What you have to do: Output the data as it stands. Each line must match exactly.

Given records:
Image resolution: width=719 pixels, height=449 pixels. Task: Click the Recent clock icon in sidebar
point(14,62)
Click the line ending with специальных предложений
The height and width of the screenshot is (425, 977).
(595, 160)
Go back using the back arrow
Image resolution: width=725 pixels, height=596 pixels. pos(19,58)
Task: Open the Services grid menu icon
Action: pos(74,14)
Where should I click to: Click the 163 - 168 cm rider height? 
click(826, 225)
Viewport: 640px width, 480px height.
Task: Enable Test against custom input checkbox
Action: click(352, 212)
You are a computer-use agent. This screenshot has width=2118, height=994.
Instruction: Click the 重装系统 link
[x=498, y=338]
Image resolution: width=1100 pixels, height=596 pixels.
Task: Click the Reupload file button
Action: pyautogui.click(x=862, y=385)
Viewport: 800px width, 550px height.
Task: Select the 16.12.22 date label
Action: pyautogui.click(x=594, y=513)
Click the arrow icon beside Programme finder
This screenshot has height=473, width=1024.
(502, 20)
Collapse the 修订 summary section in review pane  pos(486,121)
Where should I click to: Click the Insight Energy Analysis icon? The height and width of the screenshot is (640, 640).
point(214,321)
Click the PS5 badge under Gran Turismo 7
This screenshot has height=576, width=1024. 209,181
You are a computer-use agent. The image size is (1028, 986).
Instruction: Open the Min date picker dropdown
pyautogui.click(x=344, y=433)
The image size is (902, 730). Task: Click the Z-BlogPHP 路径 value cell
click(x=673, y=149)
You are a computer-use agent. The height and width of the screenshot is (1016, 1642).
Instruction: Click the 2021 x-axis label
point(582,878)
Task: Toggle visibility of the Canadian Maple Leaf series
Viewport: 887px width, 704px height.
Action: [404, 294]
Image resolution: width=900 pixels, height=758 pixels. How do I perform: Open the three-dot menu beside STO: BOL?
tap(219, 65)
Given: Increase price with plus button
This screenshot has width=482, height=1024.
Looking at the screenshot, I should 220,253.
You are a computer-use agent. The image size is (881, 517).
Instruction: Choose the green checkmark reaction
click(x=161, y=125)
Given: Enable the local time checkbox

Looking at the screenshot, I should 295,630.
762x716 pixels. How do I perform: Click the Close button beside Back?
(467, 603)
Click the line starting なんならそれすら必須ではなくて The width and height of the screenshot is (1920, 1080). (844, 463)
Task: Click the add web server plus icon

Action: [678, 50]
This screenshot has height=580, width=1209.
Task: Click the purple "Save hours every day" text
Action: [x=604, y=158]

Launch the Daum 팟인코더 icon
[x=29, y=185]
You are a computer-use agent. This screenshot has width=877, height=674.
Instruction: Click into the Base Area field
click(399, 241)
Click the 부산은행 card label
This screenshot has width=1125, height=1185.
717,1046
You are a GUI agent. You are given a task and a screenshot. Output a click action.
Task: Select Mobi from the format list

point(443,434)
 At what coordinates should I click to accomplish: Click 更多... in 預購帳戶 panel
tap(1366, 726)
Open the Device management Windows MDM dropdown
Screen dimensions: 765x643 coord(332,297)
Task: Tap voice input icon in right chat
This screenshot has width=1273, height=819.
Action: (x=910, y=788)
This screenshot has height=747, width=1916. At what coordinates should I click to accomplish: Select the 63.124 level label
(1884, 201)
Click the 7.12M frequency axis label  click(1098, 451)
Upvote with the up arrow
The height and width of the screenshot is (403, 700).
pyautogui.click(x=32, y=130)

Reply:
Image resolution: width=719 pixels, height=449 pixels. Task: Click the Recent clock icon in sidebar
point(14,62)
Click the line ending with специальных предложений
The height and width of the screenshot is (425, 977).
(595, 160)
Go back using the back arrow
Image resolution: width=725 pixels, height=596 pixels. pos(19,58)
Task: Open the Services grid menu icon
Action: pos(74,14)
Where should I click to: Click the 163 - 168 cm rider height? 
click(826, 225)
Viewport: 640px width, 480px height.
Task: Enable Test against custom input checkbox
Action: click(352, 212)
You are a computer-use agent. This screenshot has width=2118, height=994.
Instruction: Click the 重装系统 link
[x=498, y=338]
Image resolution: width=1100 pixels, height=596 pixels.
Task: Click the Reupload file button
Action: pyautogui.click(x=862, y=385)
Viewport: 800px width, 550px height.
Task: Select the 16.12.22 date label
Action: pyautogui.click(x=594, y=513)
Click the arrow icon beside Programme finder
This screenshot has height=473, width=1024.
(502, 20)
Collapse the 修订 summary section in review pane  pos(486,121)
Where should I click to: Click the Insight Energy Analysis icon? The height and width of the screenshot is (640, 640).
point(214,321)
Click the PS5 badge under Gran Turismo 7
This screenshot has height=576, width=1024. 209,181
You are a computer-use agent. The image size is (1028, 986).
Instruction: Open the Min date picker dropdown
pyautogui.click(x=344, y=433)
The image size is (902, 730). Task: Click the Z-BlogPHP 路径 value cell
click(x=673, y=149)
You are a computer-use agent. The height and width of the screenshot is (1016, 1642).
Instruction: Click the 2021 x-axis label
point(582,878)
Task: Toggle visibility of the Canadian Maple Leaf series
Viewport: 887px width, 704px height.
Action: [404, 294]
Image resolution: width=900 pixels, height=758 pixels. How do I perform: Open the three-dot menu beside STO: BOL?
tap(219, 65)
Given: Increase price with plus button
This screenshot has width=482, height=1024.
Looking at the screenshot, I should 220,253.
You are a computer-use agent. The image size is (881, 517).
Instruction: Choose the green checkmark reaction
click(x=161, y=125)
Given: Enable the local time checkbox

Looking at the screenshot, I should 295,630.
762x716 pixels. How do I perform: Click the Close button beside Back?
(467, 603)
Click the line starting なんならそれすら必須ではなくて The width and height of the screenshot is (1920, 1080). (844, 463)
Task: Click the add web server plus icon

Action: [678, 50]
This screenshot has height=580, width=1209.
Task: Click the purple "Save hours every day" text
Action: [x=604, y=158]

Launch the Daum 팟인코더 icon
[x=29, y=185]
You are a computer-use agent. This screenshot has width=877, height=674.
Instruction: Click into the Base Area field
click(399, 241)
Click the 부산은행 card label
This screenshot has width=1125, height=1185.
717,1046
You are a GUI agent. You are given a task and a screenshot. Output a click action.
Task: Select Mobi from the format list

point(443,434)
 At what coordinates should I click to accomplish: Click 更多... in 預購帳戶 panel
tap(1366, 726)
Open the Device management Windows MDM dropdown
Screen dimensions: 765x643 coord(332,297)
Task: Tap voice input icon in right chat
This screenshot has width=1273, height=819.
Action: (x=910, y=788)
This screenshot has height=747, width=1916. At what coordinates should I click to accomplish: Select the 63.124 level label
(1884, 201)
Click the 7.12M frequency axis label  click(1098, 451)
Upvote with the up arrow
The height and width of the screenshot is (403, 700).
pyautogui.click(x=32, y=130)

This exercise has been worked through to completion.